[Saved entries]
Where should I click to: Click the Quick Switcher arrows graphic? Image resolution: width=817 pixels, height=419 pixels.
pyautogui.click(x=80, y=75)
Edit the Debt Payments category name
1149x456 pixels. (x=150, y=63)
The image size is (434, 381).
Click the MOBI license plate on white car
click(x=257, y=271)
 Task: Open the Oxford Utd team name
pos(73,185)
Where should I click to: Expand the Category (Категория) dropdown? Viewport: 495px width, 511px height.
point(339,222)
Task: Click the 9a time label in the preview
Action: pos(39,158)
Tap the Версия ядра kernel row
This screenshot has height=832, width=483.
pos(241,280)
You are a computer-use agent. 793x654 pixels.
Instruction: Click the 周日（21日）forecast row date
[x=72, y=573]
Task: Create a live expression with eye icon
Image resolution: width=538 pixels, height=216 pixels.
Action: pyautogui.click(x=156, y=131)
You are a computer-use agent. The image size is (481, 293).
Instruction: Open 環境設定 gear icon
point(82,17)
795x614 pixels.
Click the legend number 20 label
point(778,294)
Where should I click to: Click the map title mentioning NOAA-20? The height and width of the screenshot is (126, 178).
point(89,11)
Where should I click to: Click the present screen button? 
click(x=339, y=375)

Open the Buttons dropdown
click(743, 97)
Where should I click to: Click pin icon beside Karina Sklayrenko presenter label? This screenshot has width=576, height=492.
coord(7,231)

• [Task prompt] An exact copy is needed of the lines from the one containing "Click the legend number 20 label" through the end of the records.

• [Answer space]
Click the legend number 20 label
point(778,294)
Where should I click to: Click the map title mentioning NOAA-20? The height and width of the screenshot is (126, 178).
point(89,11)
Where should I click to: Click the present screen button? 
click(x=339, y=375)

Open the Buttons dropdown
click(743, 97)
Where should I click to: Click pin icon beside Karina Sklayrenko presenter label? This screenshot has width=576, height=492.
coord(7,231)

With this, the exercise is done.